Extracted data listing

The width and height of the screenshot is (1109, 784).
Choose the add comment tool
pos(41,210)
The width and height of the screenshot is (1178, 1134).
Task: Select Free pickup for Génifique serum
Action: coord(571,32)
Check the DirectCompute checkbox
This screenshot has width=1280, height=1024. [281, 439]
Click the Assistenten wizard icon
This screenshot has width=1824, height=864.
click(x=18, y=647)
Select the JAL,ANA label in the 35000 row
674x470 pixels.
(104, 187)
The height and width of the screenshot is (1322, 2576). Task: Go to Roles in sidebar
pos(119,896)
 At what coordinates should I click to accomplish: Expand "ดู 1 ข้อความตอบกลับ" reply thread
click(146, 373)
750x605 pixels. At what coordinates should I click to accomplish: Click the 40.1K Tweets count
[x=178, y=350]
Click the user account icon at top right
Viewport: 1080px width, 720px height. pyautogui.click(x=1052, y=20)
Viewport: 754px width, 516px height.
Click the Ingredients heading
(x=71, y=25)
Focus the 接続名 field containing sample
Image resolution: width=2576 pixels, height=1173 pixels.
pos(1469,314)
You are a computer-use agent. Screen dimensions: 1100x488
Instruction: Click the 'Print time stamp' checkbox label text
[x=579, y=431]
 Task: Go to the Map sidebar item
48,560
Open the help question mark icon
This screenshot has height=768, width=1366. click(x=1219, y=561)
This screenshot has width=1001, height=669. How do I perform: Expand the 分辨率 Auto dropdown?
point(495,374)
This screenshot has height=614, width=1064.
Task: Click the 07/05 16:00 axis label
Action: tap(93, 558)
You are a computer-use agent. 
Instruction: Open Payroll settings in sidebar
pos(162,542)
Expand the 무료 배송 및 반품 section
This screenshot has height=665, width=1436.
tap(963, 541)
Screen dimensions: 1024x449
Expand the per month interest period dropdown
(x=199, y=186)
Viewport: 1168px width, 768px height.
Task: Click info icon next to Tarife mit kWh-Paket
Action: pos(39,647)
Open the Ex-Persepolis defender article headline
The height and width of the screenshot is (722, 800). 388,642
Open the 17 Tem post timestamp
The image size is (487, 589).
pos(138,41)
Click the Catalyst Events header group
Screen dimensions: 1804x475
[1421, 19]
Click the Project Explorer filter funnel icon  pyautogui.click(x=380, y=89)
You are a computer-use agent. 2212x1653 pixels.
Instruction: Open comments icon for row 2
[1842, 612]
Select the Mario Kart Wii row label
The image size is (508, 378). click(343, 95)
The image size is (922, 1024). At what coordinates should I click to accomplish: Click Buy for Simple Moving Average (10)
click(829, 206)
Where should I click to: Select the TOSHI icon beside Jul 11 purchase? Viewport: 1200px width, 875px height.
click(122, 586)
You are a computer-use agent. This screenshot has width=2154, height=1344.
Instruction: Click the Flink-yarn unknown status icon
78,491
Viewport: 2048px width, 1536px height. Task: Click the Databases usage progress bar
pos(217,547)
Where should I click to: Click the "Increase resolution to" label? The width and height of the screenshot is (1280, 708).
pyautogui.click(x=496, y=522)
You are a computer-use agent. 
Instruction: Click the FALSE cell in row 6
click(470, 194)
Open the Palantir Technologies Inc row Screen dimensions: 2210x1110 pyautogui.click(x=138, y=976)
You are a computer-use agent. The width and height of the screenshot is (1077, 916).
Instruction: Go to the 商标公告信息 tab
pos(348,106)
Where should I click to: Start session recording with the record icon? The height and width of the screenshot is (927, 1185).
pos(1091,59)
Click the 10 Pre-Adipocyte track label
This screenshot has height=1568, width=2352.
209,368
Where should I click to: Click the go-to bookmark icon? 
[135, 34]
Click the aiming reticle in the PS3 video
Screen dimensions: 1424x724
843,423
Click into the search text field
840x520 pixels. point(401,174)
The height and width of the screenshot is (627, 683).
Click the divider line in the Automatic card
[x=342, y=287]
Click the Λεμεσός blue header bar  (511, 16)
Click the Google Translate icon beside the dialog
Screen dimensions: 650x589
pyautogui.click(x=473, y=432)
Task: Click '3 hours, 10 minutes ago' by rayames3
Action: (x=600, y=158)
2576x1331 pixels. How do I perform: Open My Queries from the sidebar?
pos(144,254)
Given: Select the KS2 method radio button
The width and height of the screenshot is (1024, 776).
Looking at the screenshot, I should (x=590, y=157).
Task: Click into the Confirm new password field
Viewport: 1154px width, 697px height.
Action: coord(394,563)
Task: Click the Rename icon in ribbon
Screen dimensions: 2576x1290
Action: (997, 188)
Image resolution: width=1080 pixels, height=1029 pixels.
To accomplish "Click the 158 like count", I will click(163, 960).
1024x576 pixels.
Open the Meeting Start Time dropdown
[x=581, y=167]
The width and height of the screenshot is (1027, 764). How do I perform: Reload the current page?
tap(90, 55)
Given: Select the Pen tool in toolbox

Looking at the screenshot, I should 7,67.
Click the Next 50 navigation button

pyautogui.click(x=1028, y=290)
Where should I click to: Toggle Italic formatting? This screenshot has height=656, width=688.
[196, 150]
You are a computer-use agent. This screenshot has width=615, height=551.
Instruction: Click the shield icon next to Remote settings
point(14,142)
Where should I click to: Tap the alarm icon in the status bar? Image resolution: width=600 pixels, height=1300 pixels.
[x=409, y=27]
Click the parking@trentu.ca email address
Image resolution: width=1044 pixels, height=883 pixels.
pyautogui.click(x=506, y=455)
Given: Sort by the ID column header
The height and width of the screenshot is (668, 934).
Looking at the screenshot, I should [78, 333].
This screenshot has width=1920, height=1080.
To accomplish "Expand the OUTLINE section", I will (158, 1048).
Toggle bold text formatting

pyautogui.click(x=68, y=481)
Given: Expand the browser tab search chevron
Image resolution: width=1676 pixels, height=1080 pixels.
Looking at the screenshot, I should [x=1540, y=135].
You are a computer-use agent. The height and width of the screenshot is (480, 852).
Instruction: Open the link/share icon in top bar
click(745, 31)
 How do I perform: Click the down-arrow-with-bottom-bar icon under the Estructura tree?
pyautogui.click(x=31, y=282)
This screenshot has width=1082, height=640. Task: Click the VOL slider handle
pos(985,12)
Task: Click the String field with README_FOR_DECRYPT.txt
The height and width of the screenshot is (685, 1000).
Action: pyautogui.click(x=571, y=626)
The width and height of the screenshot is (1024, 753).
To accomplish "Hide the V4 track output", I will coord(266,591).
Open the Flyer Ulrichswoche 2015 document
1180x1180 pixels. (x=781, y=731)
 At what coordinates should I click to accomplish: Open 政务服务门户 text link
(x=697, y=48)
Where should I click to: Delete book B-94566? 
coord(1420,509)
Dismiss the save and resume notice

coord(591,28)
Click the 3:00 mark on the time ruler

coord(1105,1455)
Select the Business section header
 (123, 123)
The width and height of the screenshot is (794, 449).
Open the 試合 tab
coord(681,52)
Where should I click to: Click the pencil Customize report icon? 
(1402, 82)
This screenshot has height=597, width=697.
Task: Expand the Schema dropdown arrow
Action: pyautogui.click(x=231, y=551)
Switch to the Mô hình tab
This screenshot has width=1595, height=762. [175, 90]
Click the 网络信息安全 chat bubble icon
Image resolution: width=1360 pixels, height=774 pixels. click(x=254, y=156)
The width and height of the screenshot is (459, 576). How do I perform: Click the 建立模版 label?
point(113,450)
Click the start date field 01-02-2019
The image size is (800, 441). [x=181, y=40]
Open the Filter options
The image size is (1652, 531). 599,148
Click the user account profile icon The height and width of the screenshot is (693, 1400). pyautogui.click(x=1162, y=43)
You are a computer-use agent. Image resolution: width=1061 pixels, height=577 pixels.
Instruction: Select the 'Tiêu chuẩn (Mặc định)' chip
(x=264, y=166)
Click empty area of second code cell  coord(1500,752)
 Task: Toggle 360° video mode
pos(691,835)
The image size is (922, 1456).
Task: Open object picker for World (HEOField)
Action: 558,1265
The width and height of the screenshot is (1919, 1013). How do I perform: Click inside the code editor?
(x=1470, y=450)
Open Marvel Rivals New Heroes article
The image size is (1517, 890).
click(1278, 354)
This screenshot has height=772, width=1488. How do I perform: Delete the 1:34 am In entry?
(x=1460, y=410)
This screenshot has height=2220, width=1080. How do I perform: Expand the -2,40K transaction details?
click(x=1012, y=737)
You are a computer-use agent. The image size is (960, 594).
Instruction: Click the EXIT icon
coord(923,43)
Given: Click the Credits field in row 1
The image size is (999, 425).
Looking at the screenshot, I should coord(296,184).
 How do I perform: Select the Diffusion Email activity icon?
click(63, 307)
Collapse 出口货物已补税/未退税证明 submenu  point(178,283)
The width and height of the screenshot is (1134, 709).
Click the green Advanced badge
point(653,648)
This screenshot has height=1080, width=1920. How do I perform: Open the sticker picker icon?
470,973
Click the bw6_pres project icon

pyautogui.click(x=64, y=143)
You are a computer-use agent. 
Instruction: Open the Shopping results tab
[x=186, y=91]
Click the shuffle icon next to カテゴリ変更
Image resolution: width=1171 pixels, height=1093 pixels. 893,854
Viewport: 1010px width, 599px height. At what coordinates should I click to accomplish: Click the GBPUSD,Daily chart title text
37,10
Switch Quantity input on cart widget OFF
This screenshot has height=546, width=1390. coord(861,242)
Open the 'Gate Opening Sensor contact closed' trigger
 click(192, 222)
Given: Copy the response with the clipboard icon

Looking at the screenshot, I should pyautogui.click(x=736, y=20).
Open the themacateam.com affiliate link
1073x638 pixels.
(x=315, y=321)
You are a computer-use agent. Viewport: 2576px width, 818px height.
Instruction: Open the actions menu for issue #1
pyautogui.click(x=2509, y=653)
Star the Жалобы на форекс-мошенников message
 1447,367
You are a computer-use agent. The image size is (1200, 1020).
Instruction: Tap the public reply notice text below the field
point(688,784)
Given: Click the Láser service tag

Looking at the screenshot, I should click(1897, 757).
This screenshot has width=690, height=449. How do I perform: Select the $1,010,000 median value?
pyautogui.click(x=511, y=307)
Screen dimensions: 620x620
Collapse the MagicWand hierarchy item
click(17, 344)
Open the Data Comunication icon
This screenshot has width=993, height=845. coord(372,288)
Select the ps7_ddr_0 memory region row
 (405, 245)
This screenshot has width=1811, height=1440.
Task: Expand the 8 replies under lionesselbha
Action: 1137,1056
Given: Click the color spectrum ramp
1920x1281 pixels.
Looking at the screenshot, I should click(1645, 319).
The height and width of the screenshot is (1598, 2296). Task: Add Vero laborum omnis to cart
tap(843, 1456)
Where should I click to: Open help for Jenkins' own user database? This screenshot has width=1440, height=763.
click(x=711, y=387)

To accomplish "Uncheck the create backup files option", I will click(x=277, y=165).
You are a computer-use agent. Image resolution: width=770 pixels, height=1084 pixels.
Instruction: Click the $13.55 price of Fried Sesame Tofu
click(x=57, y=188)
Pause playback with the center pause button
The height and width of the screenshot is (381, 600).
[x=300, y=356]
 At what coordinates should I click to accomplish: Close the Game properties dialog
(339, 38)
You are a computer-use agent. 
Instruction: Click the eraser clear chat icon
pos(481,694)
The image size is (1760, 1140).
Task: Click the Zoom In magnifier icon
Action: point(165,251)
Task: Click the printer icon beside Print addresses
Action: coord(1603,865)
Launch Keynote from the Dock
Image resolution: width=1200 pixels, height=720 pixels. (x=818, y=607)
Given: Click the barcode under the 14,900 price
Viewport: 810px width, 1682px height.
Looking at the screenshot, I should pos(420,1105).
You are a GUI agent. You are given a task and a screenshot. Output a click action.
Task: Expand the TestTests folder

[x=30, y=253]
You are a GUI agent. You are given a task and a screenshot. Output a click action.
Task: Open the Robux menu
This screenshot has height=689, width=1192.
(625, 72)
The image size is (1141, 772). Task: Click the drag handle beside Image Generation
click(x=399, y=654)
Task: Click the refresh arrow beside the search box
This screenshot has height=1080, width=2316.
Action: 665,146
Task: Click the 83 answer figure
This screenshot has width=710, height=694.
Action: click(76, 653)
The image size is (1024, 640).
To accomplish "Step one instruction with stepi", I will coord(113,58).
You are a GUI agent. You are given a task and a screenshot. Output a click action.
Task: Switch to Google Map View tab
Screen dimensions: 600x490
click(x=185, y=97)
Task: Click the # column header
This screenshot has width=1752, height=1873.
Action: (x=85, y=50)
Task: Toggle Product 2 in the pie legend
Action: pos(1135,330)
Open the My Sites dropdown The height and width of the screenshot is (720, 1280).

_What the task asks_. Put the lines of the listing into a numbered list, starting at the first line and ending with the line containing "pos(119,896)". Include both of those lines and omit any blank lines.

_Result for this task_.
1. The width and height of the screenshot is (1109, 784).
2. Choose the add comment tool
3. pos(41,210)
4. The width and height of the screenshot is (1178, 1134).
5. Task: Select Free pickup for Génifique serum
6. Action: coord(571,32)
7. Check the DirectCompute checkbox
8. This screenshot has width=1280, height=1024. [281, 439]
9. Click the Assistenten wizard icon
10. This screenshot has width=1824, height=864.
11. click(x=18, y=647)
12. Select the JAL,ANA label in the 35000 row
13. 674x470 pixels.
14. (104, 187)
15. The height and width of the screenshot is (1322, 2576). Task: Go to Roles in sidebar
16. pos(119,896)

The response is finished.